QUOTED TEXT -

Understand Salesforce Report Types


In the last release, I talked about introducing Reports & Dashboards for Data Cloud. Now, let’s start by talking about the foundation of reporting: Report Types.

When a DMO is mapped in Data Cloud you can automatically report on it using the auto-created standard Report Type. If a particular Report Type doesn’t exist, you can create it using the Custom Report Type UI. With Spring’24, the UI is now expanded, so you can use Data Cloud objects in Custom Report Types. Currently, this is only limited to joining DMOs, but in the future, we will also introduce joining Calculated Insights (CIs).

Let’s have a look at how it works.

A report type acts as a template. It defines the object relationships and the fields included in the report automatically. Salesforce comes with predefined Report Types (Standard Report Types) which you can’t edit and custom Report Types (Custom Report Types) which are created by admins.

Custom Report Types allow you to build a framework in the report wizard, from which users can create and customize reports. You build custom Report Types off the relationships (master-detail and lookup) between objects. A primary object needs to be selected while building a Report Type and all the secondary objects are selected in a linear fashion based on the primary object. For example: if I were to select Accounts as my primary object, I can select my secondary object as Opportunity, Contact, etc (i.e. anything that has a lookup to Account) and so on. I can join up to 4 objects in a custom Report Type.

What are the current features when building a custom report type?

DATA SECTION -
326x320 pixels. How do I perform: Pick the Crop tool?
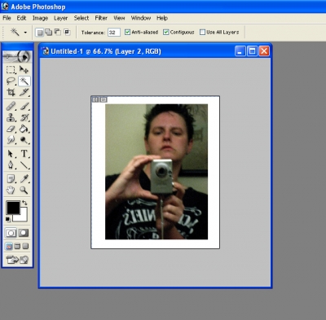pos(11,92)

STATED PROBLEM A -
Swap "primary object" for "base object" and write out everything in the report types article from "Custom Report Types allow" down to "custom report type?".
STATED PROBLEM B -
Answer these questions using the report types article:
(i) In which release is the Custom Report Type UI expanded to allow Data Cloud objects?
(ii) Who creates custom Report Types?
(iii) How many objects can be joined in a custom Report Type?
The data that comes after the report types article is separate material.

ANSWER A -
Custom Report Types allow you to build a framework in the report wizard, from which users can create and customize reports. You build custom Report Types off the relationships (master-detail and lookup) between objects. A base object needs to be selected while building a Report Type and all the secondary objects are selected in a linear fashion based on the base object. For example: if I were to select Accounts as my base object, I can select my secondary object as Opportunity, Contact, etc (i.e. anything that has a lookup to Account) and so on. I can join up to 4 objects in a custom Report Type.

What are the current features when building a custom report type?

ANSWER B -
(i) Spring’24
(ii) Admins
(iii) Up to 4